DIRECTIONS FOR THIS TASK - Beneath this instruction is a listing; print exactly the lines in it starting at the line that contains "Change the Marshmallow system image" and going through the line that contains "Image resolution: width=495".

MATERIAL FOR THIS TASK -
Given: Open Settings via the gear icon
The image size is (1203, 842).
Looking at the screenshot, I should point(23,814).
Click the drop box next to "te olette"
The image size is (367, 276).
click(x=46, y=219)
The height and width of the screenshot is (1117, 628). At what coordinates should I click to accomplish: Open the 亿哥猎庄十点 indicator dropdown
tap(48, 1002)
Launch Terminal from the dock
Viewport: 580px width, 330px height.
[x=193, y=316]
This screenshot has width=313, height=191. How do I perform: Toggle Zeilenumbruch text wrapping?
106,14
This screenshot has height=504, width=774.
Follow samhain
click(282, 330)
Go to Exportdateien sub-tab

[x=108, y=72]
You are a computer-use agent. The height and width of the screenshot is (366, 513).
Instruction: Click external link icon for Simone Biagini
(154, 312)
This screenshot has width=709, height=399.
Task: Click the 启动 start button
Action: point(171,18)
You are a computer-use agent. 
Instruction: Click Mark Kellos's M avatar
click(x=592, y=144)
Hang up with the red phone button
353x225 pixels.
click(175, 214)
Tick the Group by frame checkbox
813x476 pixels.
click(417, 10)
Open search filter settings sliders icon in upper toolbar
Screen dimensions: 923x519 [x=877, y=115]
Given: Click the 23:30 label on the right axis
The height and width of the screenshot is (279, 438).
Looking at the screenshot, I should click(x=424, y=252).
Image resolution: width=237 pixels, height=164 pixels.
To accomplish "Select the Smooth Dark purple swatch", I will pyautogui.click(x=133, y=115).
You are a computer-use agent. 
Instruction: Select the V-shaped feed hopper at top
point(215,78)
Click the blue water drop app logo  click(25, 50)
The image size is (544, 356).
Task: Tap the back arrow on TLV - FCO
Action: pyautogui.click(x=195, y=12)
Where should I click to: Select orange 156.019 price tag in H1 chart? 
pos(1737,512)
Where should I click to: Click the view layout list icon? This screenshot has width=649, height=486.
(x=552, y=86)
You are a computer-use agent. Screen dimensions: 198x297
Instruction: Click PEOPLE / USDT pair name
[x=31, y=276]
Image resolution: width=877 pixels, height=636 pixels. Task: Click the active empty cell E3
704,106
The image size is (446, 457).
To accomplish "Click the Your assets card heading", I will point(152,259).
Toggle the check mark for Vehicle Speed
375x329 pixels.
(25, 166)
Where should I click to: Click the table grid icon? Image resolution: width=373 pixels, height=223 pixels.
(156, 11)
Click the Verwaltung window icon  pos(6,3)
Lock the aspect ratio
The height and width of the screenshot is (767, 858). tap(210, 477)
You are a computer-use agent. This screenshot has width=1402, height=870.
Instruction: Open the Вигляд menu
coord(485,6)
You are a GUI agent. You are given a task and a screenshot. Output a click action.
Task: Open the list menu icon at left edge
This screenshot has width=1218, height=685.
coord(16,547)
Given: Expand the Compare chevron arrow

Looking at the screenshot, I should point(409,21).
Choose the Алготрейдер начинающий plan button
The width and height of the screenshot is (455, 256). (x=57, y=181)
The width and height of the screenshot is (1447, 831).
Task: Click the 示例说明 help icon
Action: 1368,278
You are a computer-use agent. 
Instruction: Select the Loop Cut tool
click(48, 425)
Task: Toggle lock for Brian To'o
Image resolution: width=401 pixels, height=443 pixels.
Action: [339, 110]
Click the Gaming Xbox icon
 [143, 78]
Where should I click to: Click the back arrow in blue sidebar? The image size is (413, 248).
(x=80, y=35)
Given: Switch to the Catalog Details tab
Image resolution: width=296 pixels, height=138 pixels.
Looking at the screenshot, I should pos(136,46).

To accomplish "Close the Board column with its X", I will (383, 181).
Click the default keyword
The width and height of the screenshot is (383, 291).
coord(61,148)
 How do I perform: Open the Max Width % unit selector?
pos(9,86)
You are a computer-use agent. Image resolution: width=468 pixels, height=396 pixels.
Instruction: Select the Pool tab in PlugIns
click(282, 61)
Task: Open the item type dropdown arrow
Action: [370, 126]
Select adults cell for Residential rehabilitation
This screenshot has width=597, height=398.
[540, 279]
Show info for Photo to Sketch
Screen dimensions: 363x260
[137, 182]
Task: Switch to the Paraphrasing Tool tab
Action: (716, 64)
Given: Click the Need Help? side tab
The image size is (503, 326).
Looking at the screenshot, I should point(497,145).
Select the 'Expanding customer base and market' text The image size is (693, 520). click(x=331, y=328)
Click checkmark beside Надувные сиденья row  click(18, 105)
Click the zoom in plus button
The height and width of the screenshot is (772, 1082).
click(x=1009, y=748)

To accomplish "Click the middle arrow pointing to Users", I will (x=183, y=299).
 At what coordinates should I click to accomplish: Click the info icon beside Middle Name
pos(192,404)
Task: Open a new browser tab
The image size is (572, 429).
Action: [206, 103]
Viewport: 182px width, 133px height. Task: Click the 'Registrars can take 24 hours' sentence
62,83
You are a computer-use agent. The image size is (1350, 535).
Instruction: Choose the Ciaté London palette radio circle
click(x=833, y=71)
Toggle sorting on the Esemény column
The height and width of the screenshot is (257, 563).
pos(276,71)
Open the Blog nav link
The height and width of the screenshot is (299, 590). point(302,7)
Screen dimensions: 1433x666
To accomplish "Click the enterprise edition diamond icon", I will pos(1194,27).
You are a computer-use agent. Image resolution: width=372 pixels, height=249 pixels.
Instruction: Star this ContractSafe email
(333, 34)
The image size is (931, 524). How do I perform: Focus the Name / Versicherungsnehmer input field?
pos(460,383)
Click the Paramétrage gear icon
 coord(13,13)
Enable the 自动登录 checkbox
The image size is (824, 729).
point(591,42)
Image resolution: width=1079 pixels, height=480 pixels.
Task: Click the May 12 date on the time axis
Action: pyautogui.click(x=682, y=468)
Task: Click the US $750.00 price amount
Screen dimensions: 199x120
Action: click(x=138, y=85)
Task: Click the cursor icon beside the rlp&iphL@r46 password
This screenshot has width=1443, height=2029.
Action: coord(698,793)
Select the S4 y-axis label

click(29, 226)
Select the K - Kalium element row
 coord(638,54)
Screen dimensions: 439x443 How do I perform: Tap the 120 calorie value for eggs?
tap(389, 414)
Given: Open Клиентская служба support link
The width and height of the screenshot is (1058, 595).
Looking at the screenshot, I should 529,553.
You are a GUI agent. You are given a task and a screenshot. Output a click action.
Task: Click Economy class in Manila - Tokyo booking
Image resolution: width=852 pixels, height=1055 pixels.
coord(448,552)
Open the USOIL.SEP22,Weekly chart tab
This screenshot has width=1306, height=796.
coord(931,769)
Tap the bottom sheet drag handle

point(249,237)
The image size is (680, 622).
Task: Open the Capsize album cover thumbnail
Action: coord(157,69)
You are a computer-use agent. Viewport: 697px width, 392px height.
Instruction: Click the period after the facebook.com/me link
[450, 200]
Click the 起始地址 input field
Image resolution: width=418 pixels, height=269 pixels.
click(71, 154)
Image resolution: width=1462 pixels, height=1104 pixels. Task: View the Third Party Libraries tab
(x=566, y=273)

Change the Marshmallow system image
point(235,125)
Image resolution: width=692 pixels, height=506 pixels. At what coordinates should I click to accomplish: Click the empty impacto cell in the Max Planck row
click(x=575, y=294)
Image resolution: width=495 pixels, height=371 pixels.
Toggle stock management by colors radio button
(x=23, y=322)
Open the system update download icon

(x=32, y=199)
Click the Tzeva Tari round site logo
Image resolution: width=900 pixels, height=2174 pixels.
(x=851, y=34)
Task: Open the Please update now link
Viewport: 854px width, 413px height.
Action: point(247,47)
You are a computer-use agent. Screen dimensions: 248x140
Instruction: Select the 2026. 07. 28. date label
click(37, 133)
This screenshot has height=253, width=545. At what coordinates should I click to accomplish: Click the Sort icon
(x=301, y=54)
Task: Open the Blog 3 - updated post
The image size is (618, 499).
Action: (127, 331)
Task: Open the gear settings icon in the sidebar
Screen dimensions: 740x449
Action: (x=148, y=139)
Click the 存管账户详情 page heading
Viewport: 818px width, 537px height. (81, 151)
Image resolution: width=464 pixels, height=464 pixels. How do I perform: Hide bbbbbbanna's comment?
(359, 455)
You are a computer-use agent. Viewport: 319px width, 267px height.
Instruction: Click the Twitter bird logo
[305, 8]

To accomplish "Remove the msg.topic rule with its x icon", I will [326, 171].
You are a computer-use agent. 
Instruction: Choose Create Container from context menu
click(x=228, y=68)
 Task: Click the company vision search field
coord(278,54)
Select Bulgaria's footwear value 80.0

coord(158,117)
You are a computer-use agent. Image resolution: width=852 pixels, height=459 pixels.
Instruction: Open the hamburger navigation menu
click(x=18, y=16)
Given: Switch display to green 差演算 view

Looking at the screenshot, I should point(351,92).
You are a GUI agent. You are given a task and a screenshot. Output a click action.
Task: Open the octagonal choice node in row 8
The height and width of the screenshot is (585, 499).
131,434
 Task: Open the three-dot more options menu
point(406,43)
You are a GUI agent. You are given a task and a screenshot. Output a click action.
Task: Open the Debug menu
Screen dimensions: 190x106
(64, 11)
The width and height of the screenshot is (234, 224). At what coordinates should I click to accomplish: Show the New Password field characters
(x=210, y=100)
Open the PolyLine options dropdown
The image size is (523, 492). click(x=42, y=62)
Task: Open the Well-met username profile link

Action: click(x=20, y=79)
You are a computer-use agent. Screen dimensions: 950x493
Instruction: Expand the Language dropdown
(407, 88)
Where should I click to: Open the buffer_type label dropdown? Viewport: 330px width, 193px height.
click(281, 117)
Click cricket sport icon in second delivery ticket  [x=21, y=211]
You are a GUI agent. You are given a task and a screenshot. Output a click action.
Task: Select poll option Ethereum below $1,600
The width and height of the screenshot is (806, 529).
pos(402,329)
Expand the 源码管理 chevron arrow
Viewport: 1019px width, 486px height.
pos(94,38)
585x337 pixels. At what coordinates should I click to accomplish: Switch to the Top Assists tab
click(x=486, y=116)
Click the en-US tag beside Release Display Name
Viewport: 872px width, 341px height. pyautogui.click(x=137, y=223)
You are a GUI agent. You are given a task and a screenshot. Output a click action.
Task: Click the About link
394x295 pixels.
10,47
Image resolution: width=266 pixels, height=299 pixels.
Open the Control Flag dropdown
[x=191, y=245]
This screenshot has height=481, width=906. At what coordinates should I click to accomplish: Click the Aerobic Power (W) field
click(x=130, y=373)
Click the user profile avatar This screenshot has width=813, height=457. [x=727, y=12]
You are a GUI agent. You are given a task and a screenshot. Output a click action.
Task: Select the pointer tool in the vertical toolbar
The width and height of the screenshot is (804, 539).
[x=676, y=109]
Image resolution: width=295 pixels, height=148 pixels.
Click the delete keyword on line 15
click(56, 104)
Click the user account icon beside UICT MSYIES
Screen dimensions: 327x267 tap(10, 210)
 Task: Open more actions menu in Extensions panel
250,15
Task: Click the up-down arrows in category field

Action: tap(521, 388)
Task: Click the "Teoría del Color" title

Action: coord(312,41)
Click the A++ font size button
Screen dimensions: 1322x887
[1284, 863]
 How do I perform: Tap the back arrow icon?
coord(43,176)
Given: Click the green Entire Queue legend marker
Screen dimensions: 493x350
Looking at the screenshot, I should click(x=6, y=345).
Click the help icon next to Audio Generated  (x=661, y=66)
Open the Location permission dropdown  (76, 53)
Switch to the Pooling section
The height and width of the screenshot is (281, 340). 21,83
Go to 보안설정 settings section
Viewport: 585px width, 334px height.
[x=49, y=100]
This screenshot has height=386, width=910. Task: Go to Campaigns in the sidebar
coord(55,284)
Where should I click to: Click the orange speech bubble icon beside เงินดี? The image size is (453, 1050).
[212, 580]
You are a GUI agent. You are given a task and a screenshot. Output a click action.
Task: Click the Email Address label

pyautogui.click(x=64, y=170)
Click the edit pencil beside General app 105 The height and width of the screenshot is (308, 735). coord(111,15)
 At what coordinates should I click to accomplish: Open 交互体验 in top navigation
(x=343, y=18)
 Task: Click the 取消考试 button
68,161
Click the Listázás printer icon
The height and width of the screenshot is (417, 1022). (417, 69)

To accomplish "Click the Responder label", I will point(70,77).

TASK OUTPUT -
Change the Marshmallow system image
point(235,125)
Image resolution: width=692 pixels, height=506 pixels. At what coordinates should I click to accomplish: Click the empty impacto cell in the Max Planck row
click(x=575, y=294)
Image resolution: width=495 pixels, height=371 pixels.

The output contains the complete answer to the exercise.